## What you should do
Would you repeat, exactly as given, the line with "Open the Manage Downloads icon" and every line after it to the end of the entries?

## Supplied records
*** Block opens ***

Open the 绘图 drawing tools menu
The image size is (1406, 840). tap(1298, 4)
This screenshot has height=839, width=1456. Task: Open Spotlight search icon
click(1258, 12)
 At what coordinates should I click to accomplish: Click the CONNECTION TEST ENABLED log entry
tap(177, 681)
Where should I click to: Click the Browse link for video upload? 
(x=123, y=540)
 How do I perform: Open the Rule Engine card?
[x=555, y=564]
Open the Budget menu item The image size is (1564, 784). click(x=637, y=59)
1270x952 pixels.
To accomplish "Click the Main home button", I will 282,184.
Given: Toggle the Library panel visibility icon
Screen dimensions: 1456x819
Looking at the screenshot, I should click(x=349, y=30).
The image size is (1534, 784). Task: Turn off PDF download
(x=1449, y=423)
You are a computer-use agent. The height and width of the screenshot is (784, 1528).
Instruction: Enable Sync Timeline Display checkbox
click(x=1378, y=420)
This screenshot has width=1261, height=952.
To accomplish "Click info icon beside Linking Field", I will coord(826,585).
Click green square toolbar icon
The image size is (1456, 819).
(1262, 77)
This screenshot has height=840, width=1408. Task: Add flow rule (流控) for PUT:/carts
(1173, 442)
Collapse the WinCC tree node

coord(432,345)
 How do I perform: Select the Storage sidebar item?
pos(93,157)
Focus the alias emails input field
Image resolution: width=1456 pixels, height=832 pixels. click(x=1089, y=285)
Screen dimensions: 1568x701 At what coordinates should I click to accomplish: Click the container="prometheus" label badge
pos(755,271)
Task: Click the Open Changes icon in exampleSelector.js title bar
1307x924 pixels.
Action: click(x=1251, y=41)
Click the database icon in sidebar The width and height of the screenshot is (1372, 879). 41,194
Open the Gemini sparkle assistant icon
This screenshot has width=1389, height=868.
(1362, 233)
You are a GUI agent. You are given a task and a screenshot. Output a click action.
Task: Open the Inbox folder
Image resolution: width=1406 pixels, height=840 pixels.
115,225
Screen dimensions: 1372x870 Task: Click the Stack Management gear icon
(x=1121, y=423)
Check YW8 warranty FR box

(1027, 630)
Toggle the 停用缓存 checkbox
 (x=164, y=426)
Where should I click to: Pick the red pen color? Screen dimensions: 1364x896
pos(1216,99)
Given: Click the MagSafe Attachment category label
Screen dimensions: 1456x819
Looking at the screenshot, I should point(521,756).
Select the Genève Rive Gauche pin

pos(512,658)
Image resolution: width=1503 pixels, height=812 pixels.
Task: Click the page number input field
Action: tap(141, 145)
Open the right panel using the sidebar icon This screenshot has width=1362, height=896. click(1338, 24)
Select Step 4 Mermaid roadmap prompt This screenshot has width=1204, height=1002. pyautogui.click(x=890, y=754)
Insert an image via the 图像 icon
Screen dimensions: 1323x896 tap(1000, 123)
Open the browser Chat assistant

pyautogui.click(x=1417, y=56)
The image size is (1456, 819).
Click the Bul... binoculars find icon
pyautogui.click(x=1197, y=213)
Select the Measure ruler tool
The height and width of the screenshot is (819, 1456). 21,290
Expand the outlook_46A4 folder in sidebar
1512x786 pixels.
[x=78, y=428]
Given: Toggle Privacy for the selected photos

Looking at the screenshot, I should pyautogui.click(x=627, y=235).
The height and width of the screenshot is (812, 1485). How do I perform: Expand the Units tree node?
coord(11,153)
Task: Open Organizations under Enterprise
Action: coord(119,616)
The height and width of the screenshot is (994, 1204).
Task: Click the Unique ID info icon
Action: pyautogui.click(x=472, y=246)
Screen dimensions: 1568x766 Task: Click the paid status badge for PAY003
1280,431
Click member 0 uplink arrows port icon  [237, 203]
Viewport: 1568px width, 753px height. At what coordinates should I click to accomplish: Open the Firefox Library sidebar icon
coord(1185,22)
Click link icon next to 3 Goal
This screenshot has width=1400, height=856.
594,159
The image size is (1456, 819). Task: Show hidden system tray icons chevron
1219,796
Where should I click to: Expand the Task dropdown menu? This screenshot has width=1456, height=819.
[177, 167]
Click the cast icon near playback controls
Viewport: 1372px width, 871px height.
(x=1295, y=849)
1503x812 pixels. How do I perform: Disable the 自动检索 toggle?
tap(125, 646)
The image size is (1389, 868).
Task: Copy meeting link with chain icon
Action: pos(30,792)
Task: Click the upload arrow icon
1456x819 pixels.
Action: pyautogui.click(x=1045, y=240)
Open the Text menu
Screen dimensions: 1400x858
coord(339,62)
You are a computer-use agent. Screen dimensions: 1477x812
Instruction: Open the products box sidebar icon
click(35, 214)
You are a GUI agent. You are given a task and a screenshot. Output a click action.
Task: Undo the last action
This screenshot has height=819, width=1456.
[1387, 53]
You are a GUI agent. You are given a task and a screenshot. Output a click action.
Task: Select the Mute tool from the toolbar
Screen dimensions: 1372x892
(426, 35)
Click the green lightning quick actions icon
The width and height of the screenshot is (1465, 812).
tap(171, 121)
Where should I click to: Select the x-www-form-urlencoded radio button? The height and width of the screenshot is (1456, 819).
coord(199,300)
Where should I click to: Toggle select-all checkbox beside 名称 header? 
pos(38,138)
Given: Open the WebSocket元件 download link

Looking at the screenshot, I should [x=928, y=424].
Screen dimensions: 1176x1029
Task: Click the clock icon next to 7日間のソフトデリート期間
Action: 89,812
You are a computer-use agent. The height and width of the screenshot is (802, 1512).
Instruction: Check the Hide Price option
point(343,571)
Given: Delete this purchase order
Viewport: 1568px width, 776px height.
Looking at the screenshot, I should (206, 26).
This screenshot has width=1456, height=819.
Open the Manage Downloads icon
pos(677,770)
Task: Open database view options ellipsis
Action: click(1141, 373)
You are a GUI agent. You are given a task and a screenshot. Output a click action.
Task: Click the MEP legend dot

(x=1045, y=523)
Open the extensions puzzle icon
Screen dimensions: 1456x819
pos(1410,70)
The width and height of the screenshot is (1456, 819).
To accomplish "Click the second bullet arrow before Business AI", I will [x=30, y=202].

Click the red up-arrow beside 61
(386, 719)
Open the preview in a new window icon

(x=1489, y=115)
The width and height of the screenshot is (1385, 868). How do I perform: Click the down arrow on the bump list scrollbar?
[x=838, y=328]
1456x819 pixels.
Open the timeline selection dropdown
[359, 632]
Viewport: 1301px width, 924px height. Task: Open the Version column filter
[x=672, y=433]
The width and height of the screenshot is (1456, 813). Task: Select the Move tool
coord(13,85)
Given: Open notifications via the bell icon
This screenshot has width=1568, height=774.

*** Block closes ***

## Output below
Open the Manage Downloads icon
pos(677,770)
Task: Open database view options ellipsis
Action: click(1141, 373)
You are a GUI agent. You are given a task and a screenshot. Output a click action.
Task: Click the MEP legend dot

(x=1045, y=523)
Open the extensions puzzle icon
Screen dimensions: 1456x819
pos(1410,70)
The width and height of the screenshot is (1456, 819).
To accomplish "Click the second bullet arrow before Business AI", I will [x=30, y=202].

Click the red up-arrow beside 61
(386, 719)
Open the preview in a new window icon

(x=1489, y=115)
The width and height of the screenshot is (1385, 868). How do I perform: Click the down arrow on the bump list scrollbar?
[x=838, y=328]
1456x819 pixels.
Open the timeline selection dropdown
[359, 632]
Viewport: 1301px width, 924px height. Task: Open the Version column filter
[x=672, y=433]
The width and height of the screenshot is (1456, 813). Task: Select the Move tool
coord(13,85)
Given: Open notifications via the bell icon
This screenshot has width=1568, height=774.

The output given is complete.